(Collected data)
*** Begin section ***
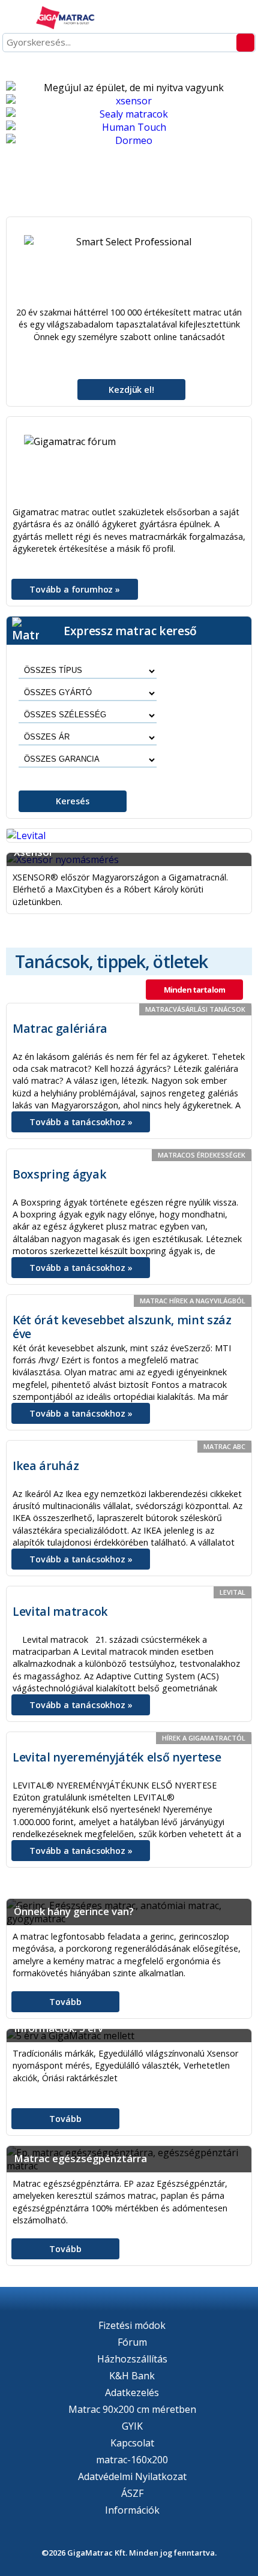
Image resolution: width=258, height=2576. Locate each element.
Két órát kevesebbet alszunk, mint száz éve (122, 1327)
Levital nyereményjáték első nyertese (117, 1757)
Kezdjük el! (131, 389)
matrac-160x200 (132, 2459)
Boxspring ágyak (59, 1174)
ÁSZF (132, 2493)
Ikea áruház (46, 1465)
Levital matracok (60, 1611)
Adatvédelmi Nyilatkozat (132, 2476)
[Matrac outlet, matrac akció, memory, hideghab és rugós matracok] (129, 100)
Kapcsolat (132, 2442)
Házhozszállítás (132, 2358)
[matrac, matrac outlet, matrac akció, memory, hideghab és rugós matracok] (65, 19)
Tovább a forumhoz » (74, 589)
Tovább (65, 2001)
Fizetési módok (132, 2325)
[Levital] (129, 835)
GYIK (132, 2426)
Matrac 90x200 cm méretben (132, 2409)
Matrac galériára (60, 1028)
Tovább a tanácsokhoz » (80, 1122)
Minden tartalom (194, 989)
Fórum (132, 2342)
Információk (132, 2510)
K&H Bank (132, 2375)
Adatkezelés (132, 2392)
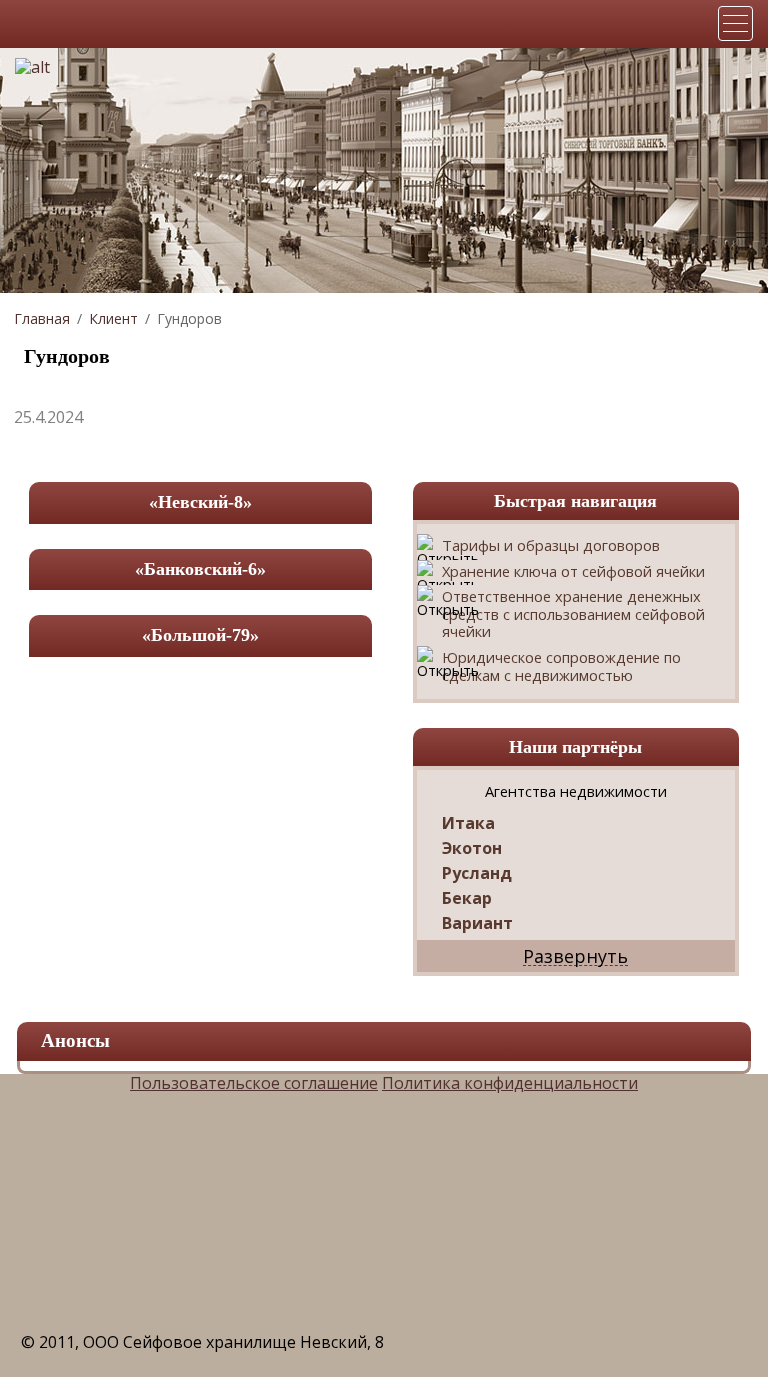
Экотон (472, 848)
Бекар (467, 898)
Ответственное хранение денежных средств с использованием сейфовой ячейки (573, 614)
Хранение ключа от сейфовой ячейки (573, 572)
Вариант (477, 923)
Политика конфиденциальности (510, 1083)
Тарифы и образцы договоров (551, 546)
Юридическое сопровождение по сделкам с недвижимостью (561, 666)
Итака (468, 823)
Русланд (477, 873)
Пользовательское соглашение (254, 1083)
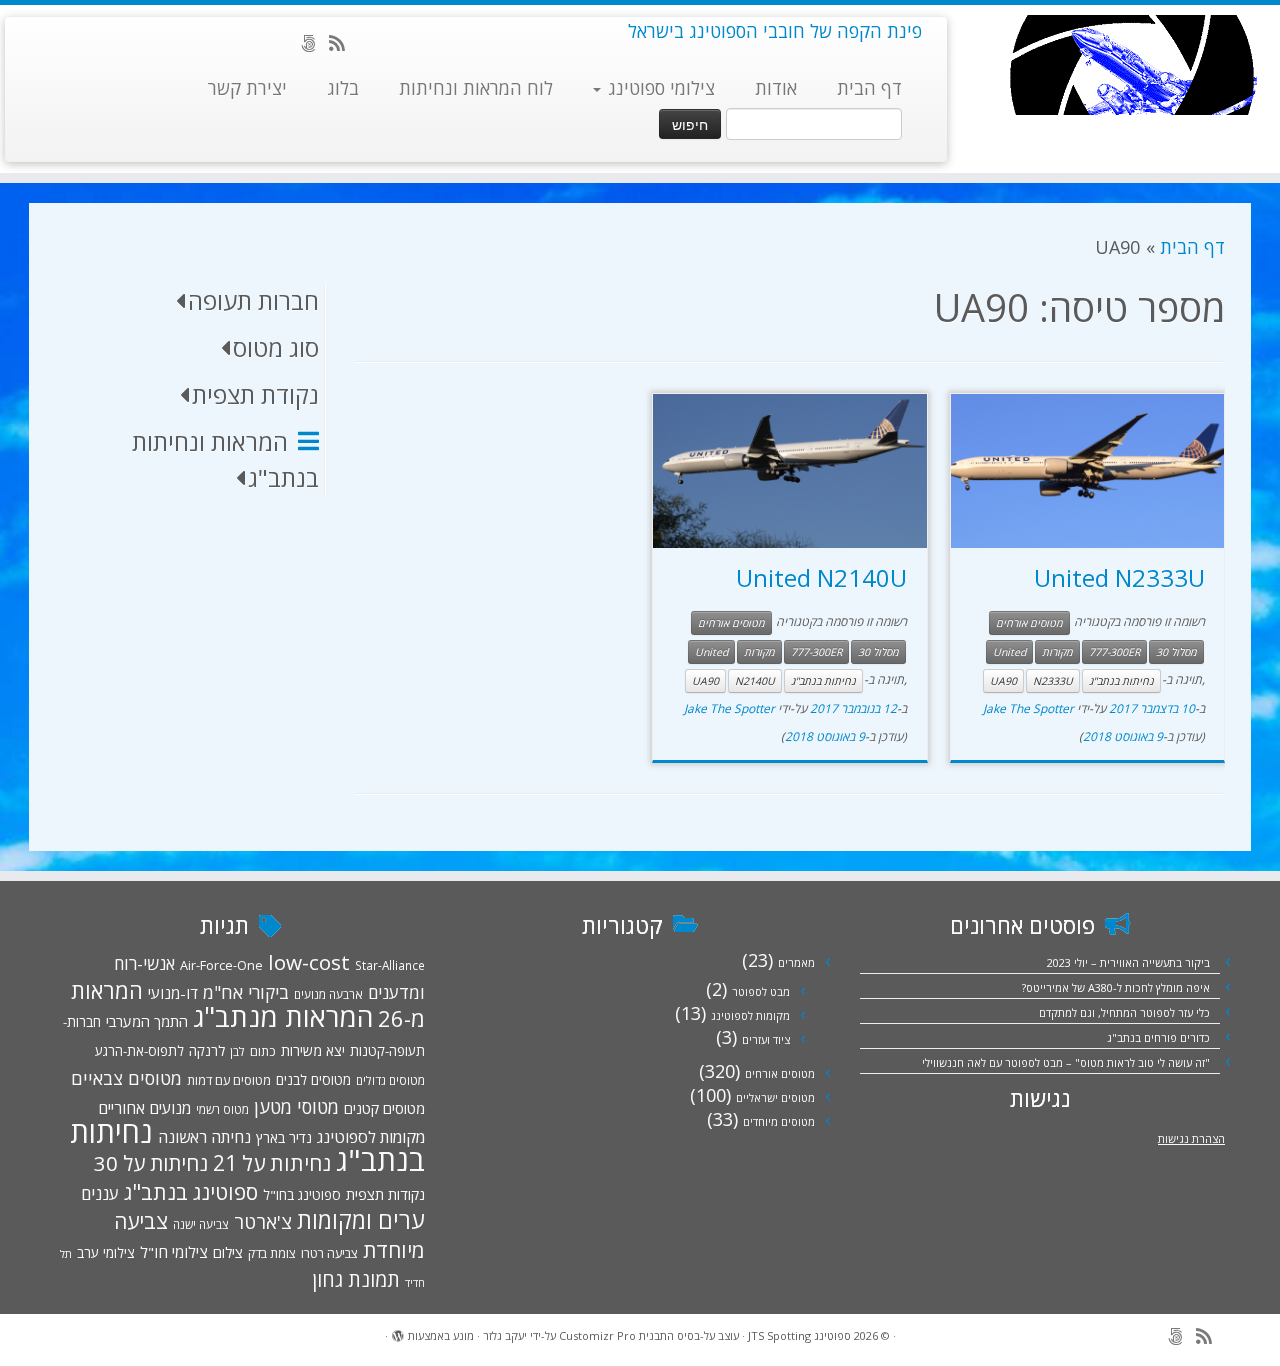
*** End section ***
Instructions for the task: Begin at the line containing "Tovább a forumhoz" and transcribe exactly every line through the end of the records, both ends included, leaving the pictures out.

Solution for this problem:
Tovább a forumhoz » (74, 589)
Tovább (65, 2001)
Fizetési módok (132, 2325)
[Levital] (129, 835)
GYIK (132, 2426)
Matrac 90x200 cm méretben (132, 2409)
Matrac galériára (60, 1028)
Tovább a tanácsokhoz » (80, 1122)
Minden tartalom (194, 989)
Fórum (132, 2342)
Információk (132, 2510)
K&H Bank (132, 2375)
Adatkezelés (132, 2392)
Экотон (472, 848)
Бекар (467, 898)
Ответственное хранение денежных средств с использованием сейфовой ячейки (573, 614)
Хранение ключа от сейфовой ячейки (573, 572)
Вариант (477, 923)
Политика конфиденциальности (510, 1083)
Тарифы и образцы договоров (551, 546)
Юридическое сопровождение по сделкам с недвижимостью (561, 666)
Итака (468, 823)
Русланд (477, 873)
Пользовательское соглашение (254, 1083)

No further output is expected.